Drifting down the river, you are overcome with a sense of isolation. Though the rest of your classmates float all around, and even sit in the same boat, you are at peace in solitude. Moreover, you feel connected to your surroundings. You can see why this particular stretch of river has been used as a highway and a home for hundreds of years, by both Maori and Europeans alike.
Shortly before stepping into canoes, we listened to the history of this part of the Whanganui as told by someone whose family had lived in the area since it was settled by Europeans. He told us of the constant traffic along the water, both of people and livestock that were the primary industry of the rural townstead of Pipiriki. This was only about 100 years ago, when New Zealand was more sparsely populated and pastoral than it is today. This area was on the rise as a population center until world economies fell during the 1930s. At this point, the government stopped maintaining infrastructure, eventually forcing people to move away from the river. This allowed native vegetation to reclaim cleared farmland, creating dense patches of second-growth forest within a sea of old-growth vegetation.
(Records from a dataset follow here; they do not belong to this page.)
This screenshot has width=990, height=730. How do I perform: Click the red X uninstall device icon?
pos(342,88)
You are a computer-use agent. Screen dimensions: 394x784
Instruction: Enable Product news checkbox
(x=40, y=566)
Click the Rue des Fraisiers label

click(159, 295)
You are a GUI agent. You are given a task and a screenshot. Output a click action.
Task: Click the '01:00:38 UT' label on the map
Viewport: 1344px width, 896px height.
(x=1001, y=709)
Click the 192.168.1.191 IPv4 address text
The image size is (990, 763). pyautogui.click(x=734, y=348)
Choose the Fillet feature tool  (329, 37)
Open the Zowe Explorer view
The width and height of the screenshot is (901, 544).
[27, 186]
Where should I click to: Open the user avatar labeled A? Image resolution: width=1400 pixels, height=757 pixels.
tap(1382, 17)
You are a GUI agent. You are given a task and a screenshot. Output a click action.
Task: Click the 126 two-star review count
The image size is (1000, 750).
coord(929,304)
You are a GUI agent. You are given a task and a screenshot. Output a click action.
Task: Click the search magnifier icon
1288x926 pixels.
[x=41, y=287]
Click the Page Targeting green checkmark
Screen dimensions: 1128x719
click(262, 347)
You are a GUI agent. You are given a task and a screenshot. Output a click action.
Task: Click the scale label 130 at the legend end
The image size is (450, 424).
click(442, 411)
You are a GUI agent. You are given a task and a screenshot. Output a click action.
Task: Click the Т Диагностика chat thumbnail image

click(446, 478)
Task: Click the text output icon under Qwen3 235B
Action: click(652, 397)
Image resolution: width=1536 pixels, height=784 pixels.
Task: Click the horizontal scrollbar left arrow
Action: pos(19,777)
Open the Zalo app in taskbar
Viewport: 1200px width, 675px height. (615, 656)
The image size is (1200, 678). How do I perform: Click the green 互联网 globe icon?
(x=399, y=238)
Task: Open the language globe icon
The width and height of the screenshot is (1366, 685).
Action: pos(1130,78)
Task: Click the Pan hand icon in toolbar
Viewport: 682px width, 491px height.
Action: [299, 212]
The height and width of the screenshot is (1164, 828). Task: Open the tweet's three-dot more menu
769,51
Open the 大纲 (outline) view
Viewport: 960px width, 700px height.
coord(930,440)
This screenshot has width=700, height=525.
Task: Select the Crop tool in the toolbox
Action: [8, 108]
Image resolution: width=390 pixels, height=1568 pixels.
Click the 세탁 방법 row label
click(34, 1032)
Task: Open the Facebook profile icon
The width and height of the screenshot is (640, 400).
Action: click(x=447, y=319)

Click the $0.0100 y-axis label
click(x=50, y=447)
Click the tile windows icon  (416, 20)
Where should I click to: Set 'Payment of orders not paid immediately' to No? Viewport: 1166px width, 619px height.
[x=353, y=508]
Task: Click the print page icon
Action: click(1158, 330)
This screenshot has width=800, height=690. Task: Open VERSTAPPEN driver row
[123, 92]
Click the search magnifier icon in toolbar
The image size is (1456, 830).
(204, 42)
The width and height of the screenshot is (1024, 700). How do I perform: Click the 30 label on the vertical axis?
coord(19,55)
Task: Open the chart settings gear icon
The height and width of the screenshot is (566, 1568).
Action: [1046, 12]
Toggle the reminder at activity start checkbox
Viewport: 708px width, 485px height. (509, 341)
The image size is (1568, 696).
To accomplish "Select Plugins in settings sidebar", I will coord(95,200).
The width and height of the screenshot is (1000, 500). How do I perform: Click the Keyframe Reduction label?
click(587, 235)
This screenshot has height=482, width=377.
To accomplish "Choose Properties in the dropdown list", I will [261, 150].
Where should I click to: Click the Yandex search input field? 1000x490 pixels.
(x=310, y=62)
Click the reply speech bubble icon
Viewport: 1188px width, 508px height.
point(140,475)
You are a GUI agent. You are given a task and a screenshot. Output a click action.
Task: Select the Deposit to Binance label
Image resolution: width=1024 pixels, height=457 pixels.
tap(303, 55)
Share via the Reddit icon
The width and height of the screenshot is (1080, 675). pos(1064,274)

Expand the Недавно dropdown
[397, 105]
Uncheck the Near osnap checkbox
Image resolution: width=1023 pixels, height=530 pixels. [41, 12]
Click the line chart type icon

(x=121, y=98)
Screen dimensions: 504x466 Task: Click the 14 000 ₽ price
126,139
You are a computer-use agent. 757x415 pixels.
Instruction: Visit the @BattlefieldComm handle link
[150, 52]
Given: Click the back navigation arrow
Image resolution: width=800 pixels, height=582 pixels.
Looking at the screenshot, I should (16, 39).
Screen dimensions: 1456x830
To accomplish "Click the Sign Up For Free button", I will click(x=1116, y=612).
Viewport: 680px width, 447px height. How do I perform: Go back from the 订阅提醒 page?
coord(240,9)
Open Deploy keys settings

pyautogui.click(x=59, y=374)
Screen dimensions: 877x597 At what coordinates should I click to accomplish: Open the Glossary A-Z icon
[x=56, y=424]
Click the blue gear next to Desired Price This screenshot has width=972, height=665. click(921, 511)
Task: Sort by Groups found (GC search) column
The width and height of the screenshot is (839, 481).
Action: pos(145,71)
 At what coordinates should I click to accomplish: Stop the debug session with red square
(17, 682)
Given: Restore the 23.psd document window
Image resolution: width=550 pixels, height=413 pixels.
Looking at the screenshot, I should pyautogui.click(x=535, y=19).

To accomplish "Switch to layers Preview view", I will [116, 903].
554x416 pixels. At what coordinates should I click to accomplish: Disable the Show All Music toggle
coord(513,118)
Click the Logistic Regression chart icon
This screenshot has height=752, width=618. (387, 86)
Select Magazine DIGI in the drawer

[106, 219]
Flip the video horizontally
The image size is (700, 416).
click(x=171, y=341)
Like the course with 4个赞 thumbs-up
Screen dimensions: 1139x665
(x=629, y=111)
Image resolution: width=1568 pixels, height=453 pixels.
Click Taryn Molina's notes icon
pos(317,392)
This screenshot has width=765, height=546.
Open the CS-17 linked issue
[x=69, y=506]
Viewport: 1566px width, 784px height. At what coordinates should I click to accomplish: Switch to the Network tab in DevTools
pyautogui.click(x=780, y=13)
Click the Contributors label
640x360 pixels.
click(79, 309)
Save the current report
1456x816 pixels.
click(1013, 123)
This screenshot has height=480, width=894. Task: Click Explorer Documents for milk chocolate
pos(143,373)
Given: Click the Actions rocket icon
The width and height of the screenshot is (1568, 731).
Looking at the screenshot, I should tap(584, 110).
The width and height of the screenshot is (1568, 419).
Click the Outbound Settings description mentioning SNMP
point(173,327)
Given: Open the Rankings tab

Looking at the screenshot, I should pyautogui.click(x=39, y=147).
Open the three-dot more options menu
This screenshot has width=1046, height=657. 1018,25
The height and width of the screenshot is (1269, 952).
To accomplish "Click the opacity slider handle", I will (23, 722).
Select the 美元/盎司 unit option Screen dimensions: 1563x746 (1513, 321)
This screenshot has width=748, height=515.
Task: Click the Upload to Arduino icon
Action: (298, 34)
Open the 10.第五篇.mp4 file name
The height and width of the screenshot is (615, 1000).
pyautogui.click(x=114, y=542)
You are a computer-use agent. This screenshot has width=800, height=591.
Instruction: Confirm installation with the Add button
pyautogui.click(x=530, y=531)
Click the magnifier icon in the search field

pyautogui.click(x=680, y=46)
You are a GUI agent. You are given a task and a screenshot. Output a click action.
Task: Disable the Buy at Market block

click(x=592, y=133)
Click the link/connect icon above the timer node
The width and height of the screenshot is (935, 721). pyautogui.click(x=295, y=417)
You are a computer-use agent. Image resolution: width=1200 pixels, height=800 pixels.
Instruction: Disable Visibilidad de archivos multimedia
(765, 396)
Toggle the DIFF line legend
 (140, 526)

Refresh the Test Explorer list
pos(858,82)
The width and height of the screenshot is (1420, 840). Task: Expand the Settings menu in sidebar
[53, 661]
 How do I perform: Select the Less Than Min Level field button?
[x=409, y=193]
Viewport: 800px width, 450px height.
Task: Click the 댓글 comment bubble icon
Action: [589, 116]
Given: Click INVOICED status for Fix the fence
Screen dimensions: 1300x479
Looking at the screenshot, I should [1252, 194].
These second-growth patches are only visible today, 80 years after farming ceased, if you know what to look for:
Native tree ferns must be early-successional species, since they dominated so quickly. Ferns are also well-represented in the understory of established forests. They stand out around the Whanganui because the canopy is too young to have distinct levels.
Being able to appreciate the ecology of this place makes it so much more beautiful than it already is.